Let $G$ be a connected algebraic group over an algebraically closed field. I'm trying to understand the phrase "the subvariety of semisimple elements in $G$ which are not regular." This tacitly implies that the conditions of semisimplicity and regularity must be open or closed.
For reference, an element in $g\in G$ is semisimple if $g=su$ is its Jordan decomposition and $u$ is the identity element of $G$. Also, an element is regular if the dimension of its centralizer is equal to the dimension of a maximal torus in $G$.
I believe I can prove that regularity is an open condition for $G=\mathrm{GL}_n$, as a matrix $A$ is regular if and only if $\{I,A,A^2,\ldots,A^{n-1}\}$ is a linearly independent set.

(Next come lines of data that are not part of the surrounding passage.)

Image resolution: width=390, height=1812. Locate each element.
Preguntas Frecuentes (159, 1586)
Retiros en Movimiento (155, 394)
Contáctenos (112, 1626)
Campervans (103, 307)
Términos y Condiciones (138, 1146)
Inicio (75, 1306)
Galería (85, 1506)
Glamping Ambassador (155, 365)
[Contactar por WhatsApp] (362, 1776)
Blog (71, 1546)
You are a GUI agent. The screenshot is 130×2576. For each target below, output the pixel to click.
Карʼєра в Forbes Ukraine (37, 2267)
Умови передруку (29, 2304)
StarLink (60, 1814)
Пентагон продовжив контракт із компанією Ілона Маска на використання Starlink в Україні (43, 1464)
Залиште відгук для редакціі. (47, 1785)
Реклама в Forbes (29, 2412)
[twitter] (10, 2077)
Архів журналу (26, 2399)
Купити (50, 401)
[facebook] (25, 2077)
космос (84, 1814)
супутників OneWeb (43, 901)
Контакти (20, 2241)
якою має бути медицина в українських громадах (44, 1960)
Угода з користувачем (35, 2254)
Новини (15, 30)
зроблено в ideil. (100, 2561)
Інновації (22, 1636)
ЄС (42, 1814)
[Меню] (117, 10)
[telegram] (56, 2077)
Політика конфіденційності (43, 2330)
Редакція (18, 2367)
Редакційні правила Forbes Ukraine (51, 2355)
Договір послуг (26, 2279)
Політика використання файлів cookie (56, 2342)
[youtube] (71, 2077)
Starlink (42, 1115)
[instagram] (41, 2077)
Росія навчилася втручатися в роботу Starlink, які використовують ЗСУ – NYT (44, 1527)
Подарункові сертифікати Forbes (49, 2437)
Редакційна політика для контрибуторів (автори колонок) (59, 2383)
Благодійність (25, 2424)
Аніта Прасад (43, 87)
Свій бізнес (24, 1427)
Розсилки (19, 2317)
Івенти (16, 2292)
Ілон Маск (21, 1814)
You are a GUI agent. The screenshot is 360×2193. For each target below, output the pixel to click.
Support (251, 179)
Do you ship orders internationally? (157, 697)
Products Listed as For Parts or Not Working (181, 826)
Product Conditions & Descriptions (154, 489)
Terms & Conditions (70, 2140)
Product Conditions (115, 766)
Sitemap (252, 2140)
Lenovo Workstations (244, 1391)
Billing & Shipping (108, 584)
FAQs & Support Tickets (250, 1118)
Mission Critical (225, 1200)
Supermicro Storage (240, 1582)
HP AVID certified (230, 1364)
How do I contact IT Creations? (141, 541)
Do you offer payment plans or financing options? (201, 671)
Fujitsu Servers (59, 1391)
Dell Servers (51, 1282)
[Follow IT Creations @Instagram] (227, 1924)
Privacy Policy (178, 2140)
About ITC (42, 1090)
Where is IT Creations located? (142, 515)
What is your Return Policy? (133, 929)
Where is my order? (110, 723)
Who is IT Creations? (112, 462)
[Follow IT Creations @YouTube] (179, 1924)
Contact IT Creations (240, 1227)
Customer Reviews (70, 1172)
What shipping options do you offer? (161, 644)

How can I see that regularity is an open condition for arbitrary $G$?
Concerning semisimplicity, I read on pg. $99$ of Humphrey's "Linear Algebraic Groups" that the set of semisimple elements "$G_s$ is rarely a closed subset of $G$." In light of the phrase I'm trying to understand, are there conditions on $G$ which make semisimplicity a closed or open condition?
The locus of regular elements is open for arbitrary G. To see this, use the fact that in a group scheme, the dimension of the fibre is a semicontinuous function on the base. (Apply this to the centraliser scheme with base G where the fibre over g is the centraliser of g).
If G=GLn it is easy to see that the semisimple elements are dense. The identity element lies in the closure of the set of unipotent elements so the semisimple locus is not open. The image of GxT in G under the map (g,t)-->gtg-1 is the semisimple locus so Chevalley's theorem implies that the semisimple locus is a constructible set.
For a general G, embed G into GLn and use the above result to see the semisimple locus is constructible for a general linear algebraic group. This is the best we can say in general (as the above GLn example shows). Only for very special groups (e.g. unipotent groups or tori) is the set of semisimple elements closed.